▸ **Text section**
- Event Loop Built-in event loop serviced by a thread pool with a fixed number of threads. Threads never block.
- Dynamic Eddon is duck-typed and late-bound. All blocks & control structures are first class objects. if/while/select are methods passed to objects. This means you can change the conditions or branches of your logic at run-time rather than constantly testing state variables.
- LogicNodes A LogicNode is an object (usually built by the compiler) that holds a test condition and the branches for the condition (so you don't have to pass them as arguments at run-time, but can still modify them). It tests or compares and follows simple branches with nulls and exceptions caught via named branches. It can perform select/case operations. It can test if objects are contained within each other.
- Exceptions Exception handlers can be set by simply setting the 'error:' argument of any method call. The run-time will catch it. This includes undoing held locks if set with the 'lock:' argument or unlocked in an exit clause
- Parallel Easily send messages to objects in parallel, thread loops automatically, or process queues (using Unix pipe operations) that pass data between tasks. There is no boiler plate and no need to specifically create new threads. Any method that works on an array or could return an array can supports concurrent operation and an 'each:' argument saying what to do with the results.

▸ **Provided data**

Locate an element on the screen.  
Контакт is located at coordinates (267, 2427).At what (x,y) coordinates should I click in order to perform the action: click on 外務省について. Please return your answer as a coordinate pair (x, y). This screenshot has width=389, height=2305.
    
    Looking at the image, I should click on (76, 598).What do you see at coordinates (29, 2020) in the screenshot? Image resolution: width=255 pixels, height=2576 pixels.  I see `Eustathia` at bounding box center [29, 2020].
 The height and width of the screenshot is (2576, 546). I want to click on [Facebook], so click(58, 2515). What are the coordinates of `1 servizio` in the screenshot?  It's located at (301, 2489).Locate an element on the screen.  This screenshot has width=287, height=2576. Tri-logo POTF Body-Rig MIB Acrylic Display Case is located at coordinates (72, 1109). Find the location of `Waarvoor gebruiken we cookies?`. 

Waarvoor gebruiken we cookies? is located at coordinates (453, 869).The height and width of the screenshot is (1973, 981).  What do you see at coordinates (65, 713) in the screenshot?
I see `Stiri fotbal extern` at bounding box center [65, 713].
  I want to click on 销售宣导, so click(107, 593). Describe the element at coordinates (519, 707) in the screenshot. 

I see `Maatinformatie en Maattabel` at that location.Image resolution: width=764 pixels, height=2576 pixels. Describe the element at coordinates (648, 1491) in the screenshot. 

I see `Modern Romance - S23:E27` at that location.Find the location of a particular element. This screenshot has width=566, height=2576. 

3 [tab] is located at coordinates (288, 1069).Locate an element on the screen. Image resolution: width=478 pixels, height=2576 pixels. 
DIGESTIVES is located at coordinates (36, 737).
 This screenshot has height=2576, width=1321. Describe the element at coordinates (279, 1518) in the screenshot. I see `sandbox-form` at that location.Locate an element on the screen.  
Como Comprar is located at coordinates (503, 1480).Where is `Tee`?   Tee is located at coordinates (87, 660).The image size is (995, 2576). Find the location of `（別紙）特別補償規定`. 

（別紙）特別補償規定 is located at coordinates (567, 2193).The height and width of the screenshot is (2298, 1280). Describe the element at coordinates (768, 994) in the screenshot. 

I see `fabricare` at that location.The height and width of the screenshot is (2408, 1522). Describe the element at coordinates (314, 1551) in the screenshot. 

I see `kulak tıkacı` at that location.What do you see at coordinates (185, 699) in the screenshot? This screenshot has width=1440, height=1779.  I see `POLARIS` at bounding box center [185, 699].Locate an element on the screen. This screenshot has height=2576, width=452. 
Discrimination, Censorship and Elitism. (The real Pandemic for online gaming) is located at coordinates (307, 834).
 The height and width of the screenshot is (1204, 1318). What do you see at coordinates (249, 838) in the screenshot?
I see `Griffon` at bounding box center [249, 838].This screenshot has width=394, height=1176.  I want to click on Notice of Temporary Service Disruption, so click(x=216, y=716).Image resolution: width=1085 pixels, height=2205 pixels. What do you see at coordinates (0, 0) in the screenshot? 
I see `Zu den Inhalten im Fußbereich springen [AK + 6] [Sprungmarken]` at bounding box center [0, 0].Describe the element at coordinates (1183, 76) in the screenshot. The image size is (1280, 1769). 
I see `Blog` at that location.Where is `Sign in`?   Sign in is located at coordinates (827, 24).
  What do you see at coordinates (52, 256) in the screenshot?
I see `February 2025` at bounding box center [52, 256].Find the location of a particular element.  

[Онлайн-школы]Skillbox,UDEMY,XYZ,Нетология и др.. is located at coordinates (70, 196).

▸ **Instructions**
1. Reproduce the portion of the Eddon feature list that opens with the words containing "- Exceptions Exception" and closes with "with the results.".
2. Continue the Eddon feature list from its final sentence.

▸ **Results of the tasks**
1.
- Exceptions Exception handlers can be set by simply setting the 'error:' argument of any method call. The run-time will catch it. This includes undoing held locks if set with the 'lock:' argument or unlocked in an exit clause
- Parallel Easily send messages to objects in parallel, thread loops automatically, or process queues (using Unix pipe operations) that pass data between tasks. There is no boiler plate and no need to specifically create new threads. Any method that works on an array or could return an array can supports concurrent operation and an 'each:' argument saying what to do with the results.

2.
- No Variables What?! The definition is changed such that a variable is no longer a fixed memory location with a fixed type, but rather a key looked up in some other object. The type belongs to the object found. Imagine an sql query that returns a database row as an object with the column names as instances, then use 'with:' to pass the entire row such that the called method sees each column as the local variables. Compare with the complexity of "array adaptors"!
- Notify Data change notification is built in
- Pre-Execution The compiler executes part of your code immediately after compilation to build the network of objects that becomes your program. You can do just about anything including the building of complex objects so that you don't have to do it at at run-time. Subclassing is actually done via a 'subclass' method call, not with special syntax. Compare to systems that use special syntax and/or a separate XML system and/or require lengthly initialization boilerplate run at every program start. Labels ("verb"-last method calls to a literal) are sent at compile-time allowing you to easily support new types in a portable way or do data conversions, etc.
- Method Chains An odd feature, but when you chain multiple methods, you give a single argument list. All arguments are passed to the entire chain, sharing the same execution context. Earlier methods may pass new arguments down the chain simply by setting "local" variables, or the method can verify and/or modify variables being passed down the chain.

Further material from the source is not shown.